The problem: Print out the data exactly, keeping every image out of it.

:: Information

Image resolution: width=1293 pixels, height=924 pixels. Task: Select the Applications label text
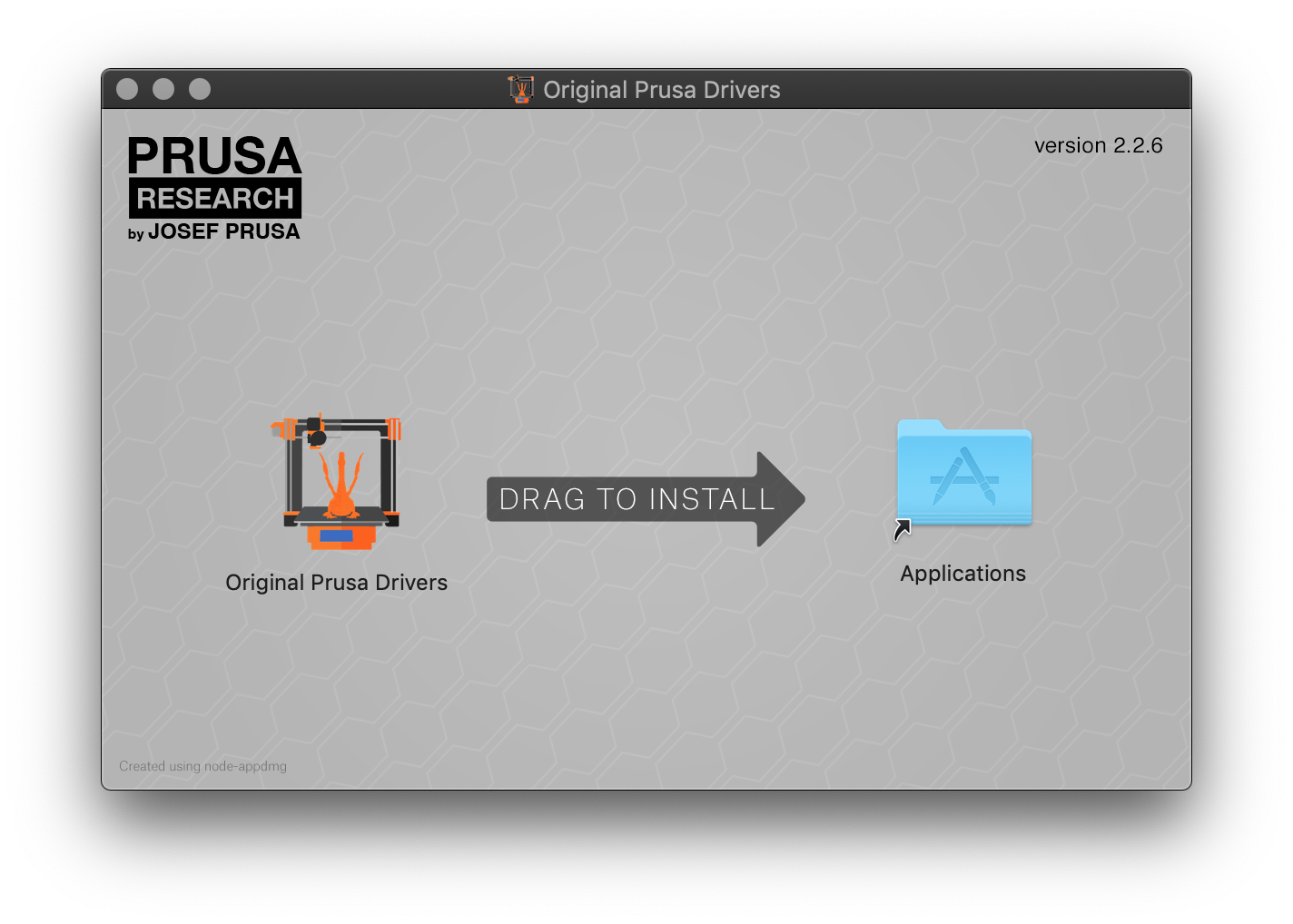tap(962, 573)
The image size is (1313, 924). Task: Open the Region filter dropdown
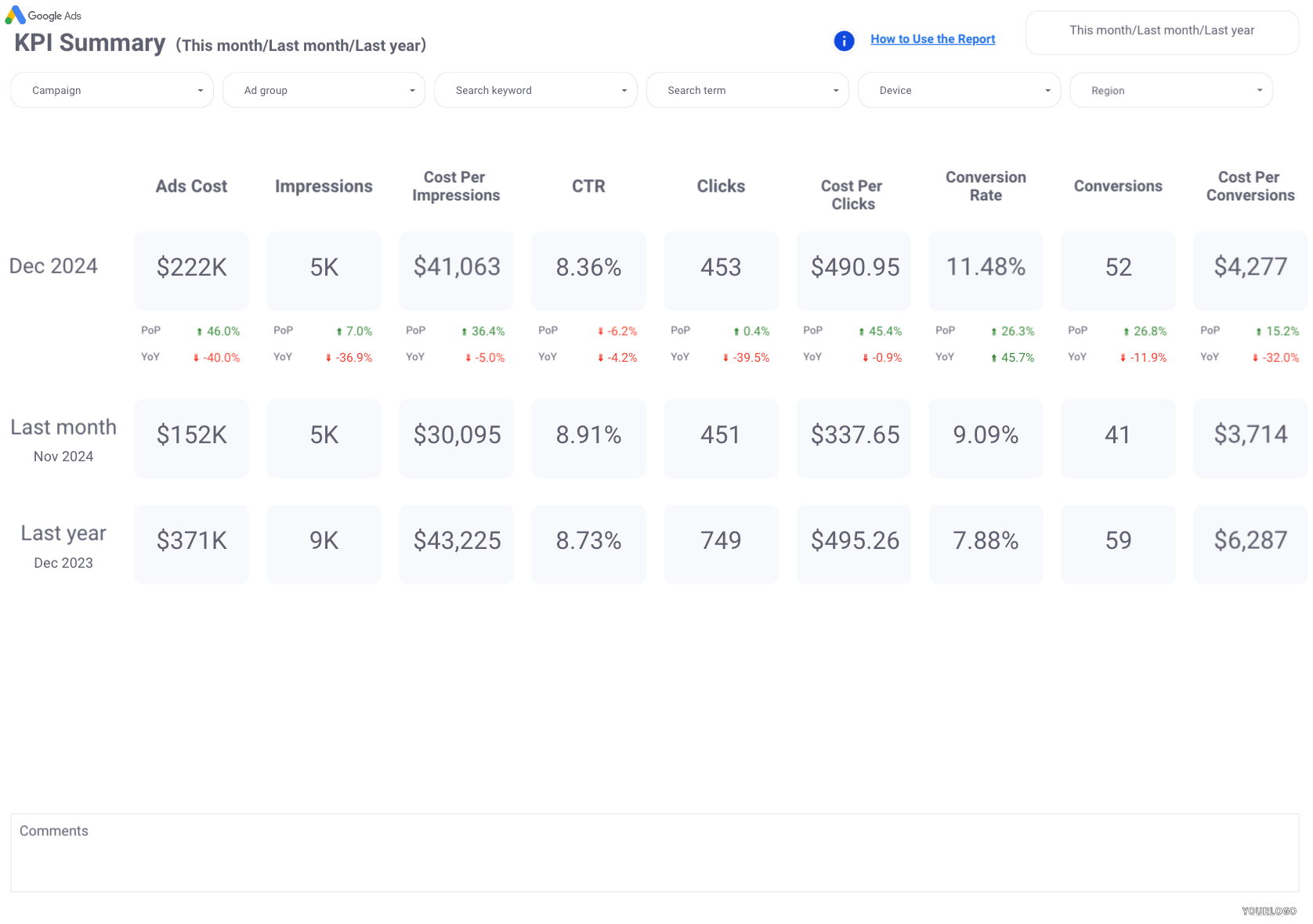[x=1170, y=90]
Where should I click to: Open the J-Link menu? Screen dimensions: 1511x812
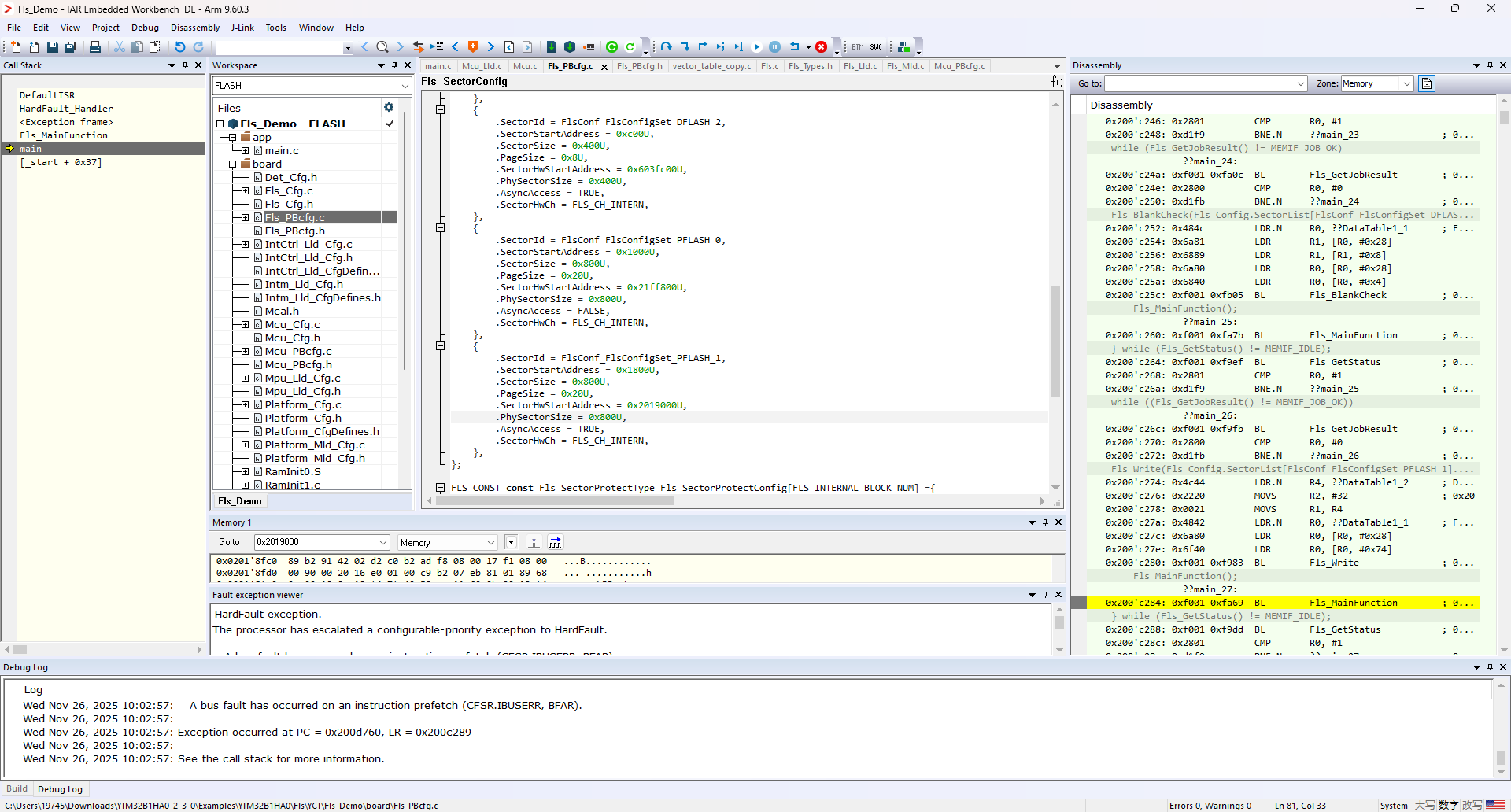coord(242,28)
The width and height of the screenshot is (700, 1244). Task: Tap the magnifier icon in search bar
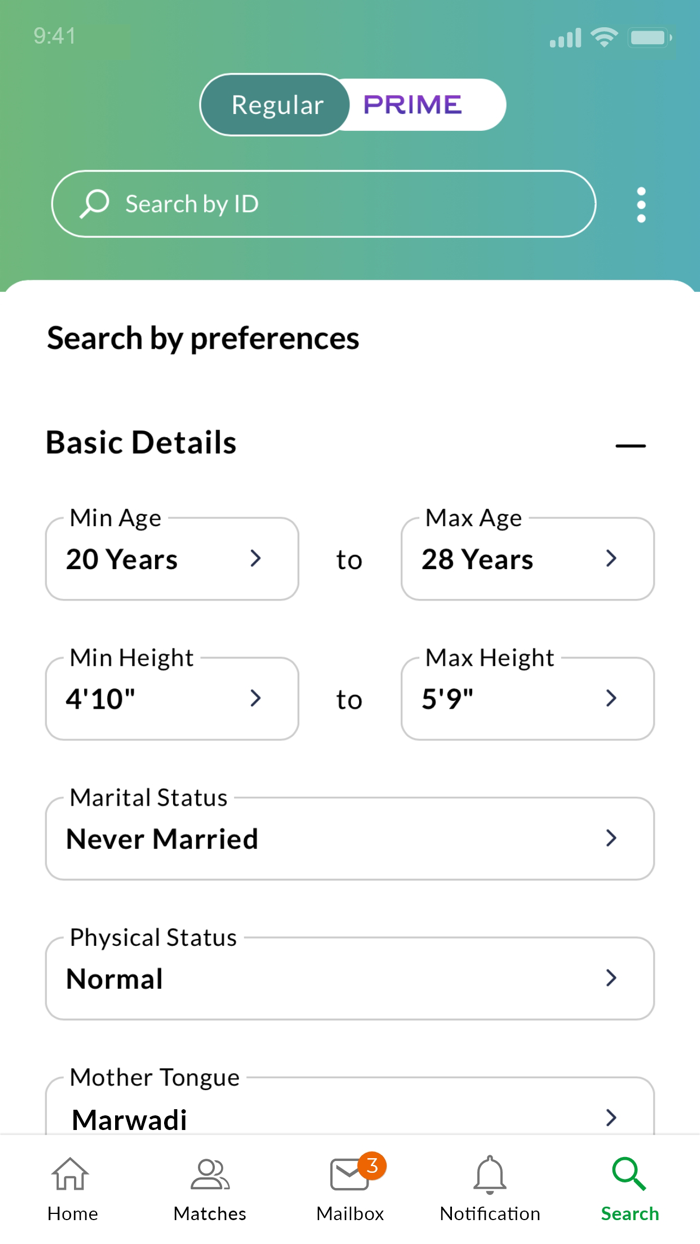click(x=94, y=204)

::::

Your solution:
Image resolution: width=1293 pixels, height=924 pixels. Task: Select the Applications label text
tap(962, 573)
The image size is (1313, 924). Task: Open the Region filter dropdown
[x=1170, y=90]
Where should I click to: Open the J-Link menu? Screen dimensions: 1511x812
coord(242,28)
The width and height of the screenshot is (700, 1244). Task: Tap the magnifier icon in search bar
click(x=94, y=204)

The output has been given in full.